Web Novel
TOWARD THE DISTANCE Chapter 10
Lily went quiet.
She hadn't given up. The title of Mrs. Harrington — the money, the house, the power — she was still convinced those things would eventually be hers. Patience was just another tool in her arsenal. She could wait.
Cade hadn't been home during the day in months. Walking through the front door felt strange — like stepping into a museum. Everything was perfect. The gardens were trimmed, the floors gleamed, the air smelled faintly of the flowers Elena kept in crystal vases on every surface. It was a home that had been loved into shape, quietly and carefully, over years.
It was Elena's work. All of it.
"Elena?" Cade called out, his voice echoing through the foyer. "I'm home."
He moved through the living room, the kitchen, the study. Silence everywhere.
A housekeeper was dusting near the staircase. Cade stopped her. "Where's my wife? Did she go out?"
The housekeeper exchanged a look with the other staff members nearby. Each of them wore the same uncomfortable expression — the kind people get when they know something they don't want to be the one to say.
"We… we haven't seen her today, Mr. Harrington. Not since this morning."
Cade's frown deepened. "You don't know if she ate breakfast? Nothing?"
Nobody answered.
He held their gaze for a moment, then let it go. "Fine. I'll find her myself."
He climbed the stairs quietly, the way he used to when Elena would sleep in on lazy mornings and he'd sneak up to watch her for a while before waking her. Old habits.
The bedroom door was open. Sunlight flooded the room — warm, golden, peaceful. The curtains billowed gently in the breeze from the open window. Everything looked exactly the way it always did.
Except Elena wasn't there.
Cade walked in slowly. He checked the bathroom, the closet, the balcony. Nothing.
Then he noticed it — on the vanity table, beneath a small box, a piece of paper. Elena's handwriting. He knew it instantly; he'd watched her write thousands of letters, seen her fill sketchbook after sketchbook with her careful, elegant hand.
He picked it up and read:
I know about you and Lily. I know everything.

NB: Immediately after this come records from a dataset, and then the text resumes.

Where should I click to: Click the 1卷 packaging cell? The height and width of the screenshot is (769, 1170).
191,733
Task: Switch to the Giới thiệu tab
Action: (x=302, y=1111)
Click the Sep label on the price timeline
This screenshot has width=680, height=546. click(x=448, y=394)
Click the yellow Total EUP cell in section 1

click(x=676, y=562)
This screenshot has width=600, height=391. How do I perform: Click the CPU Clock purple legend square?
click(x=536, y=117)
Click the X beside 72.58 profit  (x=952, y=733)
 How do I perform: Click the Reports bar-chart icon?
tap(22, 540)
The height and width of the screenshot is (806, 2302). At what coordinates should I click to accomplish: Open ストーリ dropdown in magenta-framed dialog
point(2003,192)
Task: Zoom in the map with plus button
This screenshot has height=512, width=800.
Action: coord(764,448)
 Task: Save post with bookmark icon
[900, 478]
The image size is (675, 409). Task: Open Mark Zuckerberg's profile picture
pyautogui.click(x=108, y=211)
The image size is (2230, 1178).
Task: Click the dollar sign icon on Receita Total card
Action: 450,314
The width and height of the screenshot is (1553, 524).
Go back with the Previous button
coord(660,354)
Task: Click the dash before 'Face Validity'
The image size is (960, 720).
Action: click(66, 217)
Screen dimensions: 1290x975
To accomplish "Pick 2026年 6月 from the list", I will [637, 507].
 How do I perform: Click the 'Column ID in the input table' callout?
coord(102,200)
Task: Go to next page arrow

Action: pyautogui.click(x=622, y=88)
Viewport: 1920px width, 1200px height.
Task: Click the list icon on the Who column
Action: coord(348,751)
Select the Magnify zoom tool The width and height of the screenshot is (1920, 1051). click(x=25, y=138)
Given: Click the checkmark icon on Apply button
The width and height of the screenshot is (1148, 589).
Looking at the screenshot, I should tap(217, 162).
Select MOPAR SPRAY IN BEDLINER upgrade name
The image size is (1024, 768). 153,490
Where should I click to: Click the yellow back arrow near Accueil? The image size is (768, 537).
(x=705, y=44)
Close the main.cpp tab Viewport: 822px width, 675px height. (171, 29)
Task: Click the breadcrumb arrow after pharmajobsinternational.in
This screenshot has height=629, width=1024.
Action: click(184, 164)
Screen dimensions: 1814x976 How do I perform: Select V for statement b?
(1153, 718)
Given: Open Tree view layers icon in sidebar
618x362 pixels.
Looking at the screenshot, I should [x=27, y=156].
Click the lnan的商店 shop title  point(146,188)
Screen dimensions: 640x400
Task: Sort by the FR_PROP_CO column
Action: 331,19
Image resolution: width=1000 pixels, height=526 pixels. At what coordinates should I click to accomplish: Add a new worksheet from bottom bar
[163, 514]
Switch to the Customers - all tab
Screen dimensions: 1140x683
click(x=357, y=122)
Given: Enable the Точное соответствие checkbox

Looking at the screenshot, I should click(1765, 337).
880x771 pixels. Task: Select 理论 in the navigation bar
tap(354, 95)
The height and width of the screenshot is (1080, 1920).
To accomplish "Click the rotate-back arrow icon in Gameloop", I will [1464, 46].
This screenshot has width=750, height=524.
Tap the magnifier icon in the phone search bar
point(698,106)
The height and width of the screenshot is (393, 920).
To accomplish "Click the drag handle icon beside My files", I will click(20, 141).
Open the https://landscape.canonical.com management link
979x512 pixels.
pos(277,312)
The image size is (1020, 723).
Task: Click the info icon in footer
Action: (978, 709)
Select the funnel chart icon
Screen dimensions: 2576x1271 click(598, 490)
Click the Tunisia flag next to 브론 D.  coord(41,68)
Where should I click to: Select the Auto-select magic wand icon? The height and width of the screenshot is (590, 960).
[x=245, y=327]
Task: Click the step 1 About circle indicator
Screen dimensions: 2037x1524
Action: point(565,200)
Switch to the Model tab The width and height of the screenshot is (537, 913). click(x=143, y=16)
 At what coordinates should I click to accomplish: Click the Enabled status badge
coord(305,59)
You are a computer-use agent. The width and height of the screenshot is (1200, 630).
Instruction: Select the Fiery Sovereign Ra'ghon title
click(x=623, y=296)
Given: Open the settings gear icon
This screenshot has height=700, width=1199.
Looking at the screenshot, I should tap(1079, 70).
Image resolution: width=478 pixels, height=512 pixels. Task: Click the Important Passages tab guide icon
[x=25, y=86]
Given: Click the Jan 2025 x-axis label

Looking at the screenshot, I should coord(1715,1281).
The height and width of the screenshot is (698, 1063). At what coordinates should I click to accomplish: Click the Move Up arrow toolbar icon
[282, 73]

I'm leaving. Don't look for me.
Two sentences. No signature. No "I love you," no "goodbye," no explanation beyond the bare, brutal facts. She hadn't even bothered to soften it.
Cade stood there for a long time, holding the note, feeling the paper go damp from his grip.
Then he called her.
No answer.
He called again. And again. And again.
Nothing.
He searched the house — every room, every corner, every place she'd ever loved to sit. The garden where she grew herbs. The rooftop where she'd hung a swing for watching the stars. All of it empty.
"Elena —"
The voicemail picked up every time. Her voice, calm and soft, recording a greeting she'd made months ago, back when everything was still supposed to be fine.
Cade pressed the phone against his forehead and squeezed his eyes shut.
He called her friends next — their shared friends, the people they'd known since college.
Her closest friend answered on the third try, and the first thing she said was a cold laugh. "You two are married. If you can't find her, how am I supposed to?"
Click.
He tried the others. Same thing. Polite refusals, barely concealed anger, a few outright hostile silences before the line went dead.
They all knew. They had all seen it coming — the distance, the way Elena had slowly retreated into herself over the past year — and Cade had been too blind, too comfortable, too wrapped up in his other life to notice.
He called the last person on his list — an old classmate, someone who had always been neutral, diplomatic.
"Has she contacted anyone recently?" Cade asked, his voice raw. "If she was really planning to leave, she must have talked to someone —"
The classmate sounded almost sad. "Cade — you're the person closest to her. If you didn't see any signs, what do you think talking to us would have accomplished? Maybe you should think about whether you two have actually argued recently."
Cade went silent.
They hadn't argued. Not once. And that, he realized with a sickening clarity, was exactly the problem. If they had fought — if Elena had screamed at him, confronted him, given him a chance to defend himself — maybe she would have stayed long enough for him to fix it.
But she hadn't. She had simply… decided. Quietly, completely, without drama or warning. And now she was gone.